[[ STUDY MATERIAL, beginning ]]

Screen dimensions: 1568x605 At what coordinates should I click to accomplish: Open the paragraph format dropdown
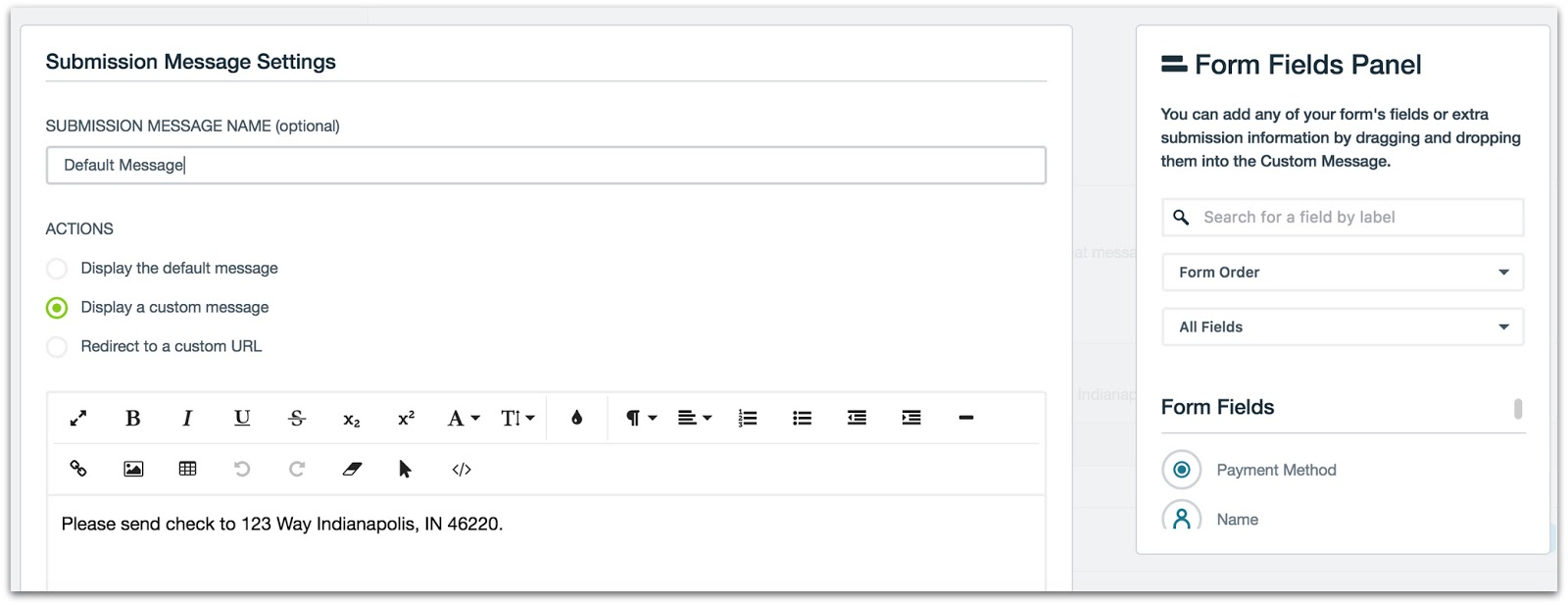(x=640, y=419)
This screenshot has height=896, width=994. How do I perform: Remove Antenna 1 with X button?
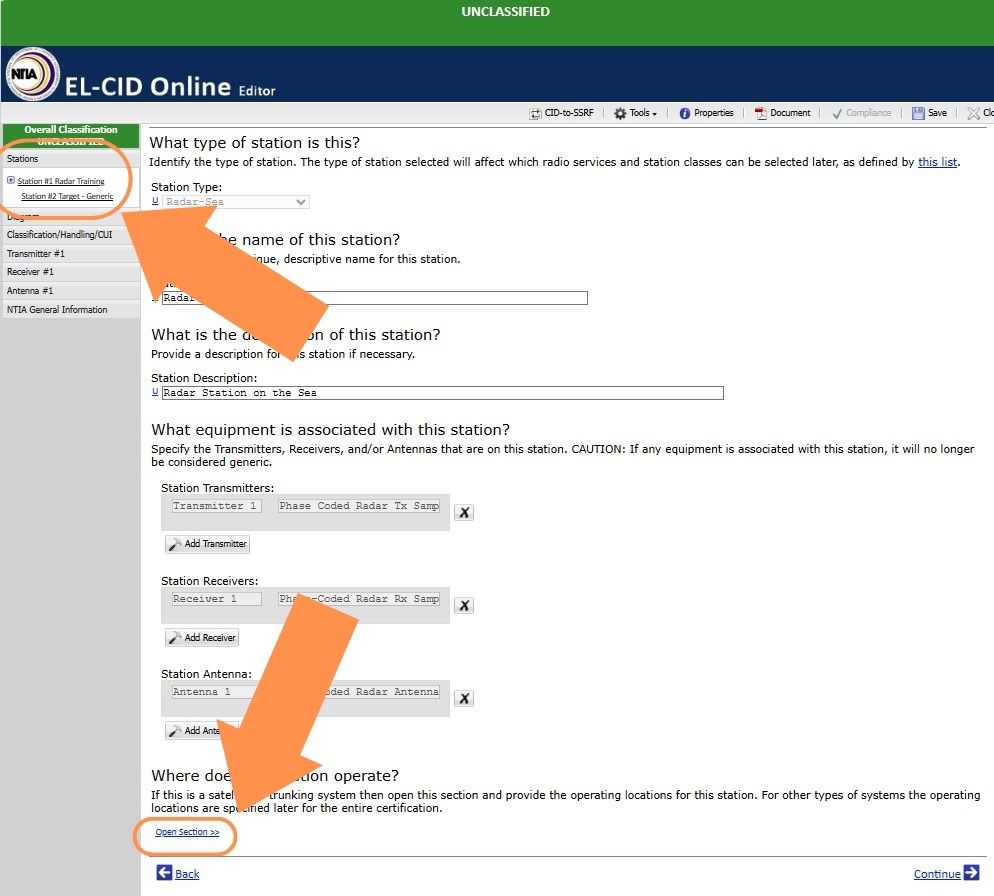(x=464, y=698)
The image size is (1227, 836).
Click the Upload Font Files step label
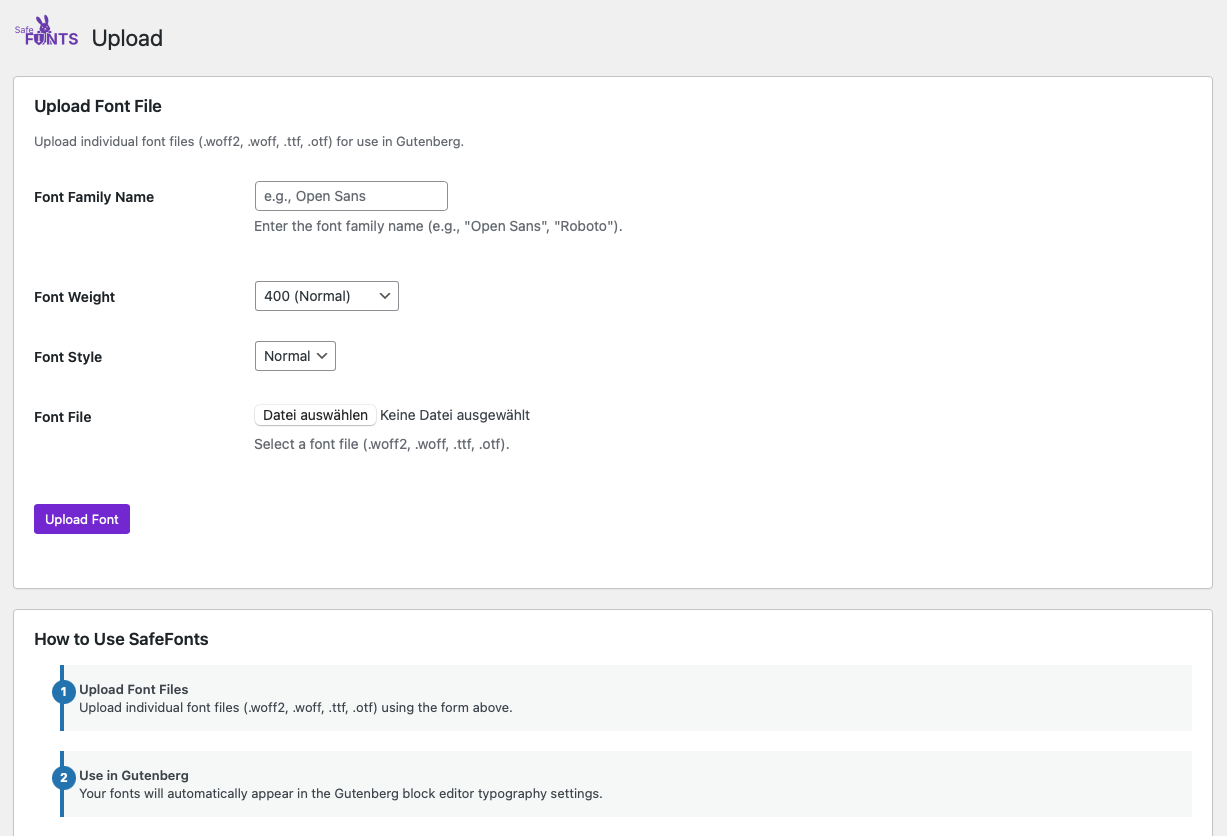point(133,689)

[[ STUDY MATERIAL, end ]]

• [ABOUT THIS TASK]
With the pictures left out, write out all of the data exactly.

• [EXERCISE OUTPUT]
Screen dimensions: 1568x605 At what coordinates should I click to accomplish: Open the paragraph format dropdown
(x=640, y=419)
This screenshot has height=896, width=994. How do I perform: Remove Antenna 1 with X button?
(x=464, y=698)
The image size is (1227, 836).
Click the Upload Font Files step label
point(133,689)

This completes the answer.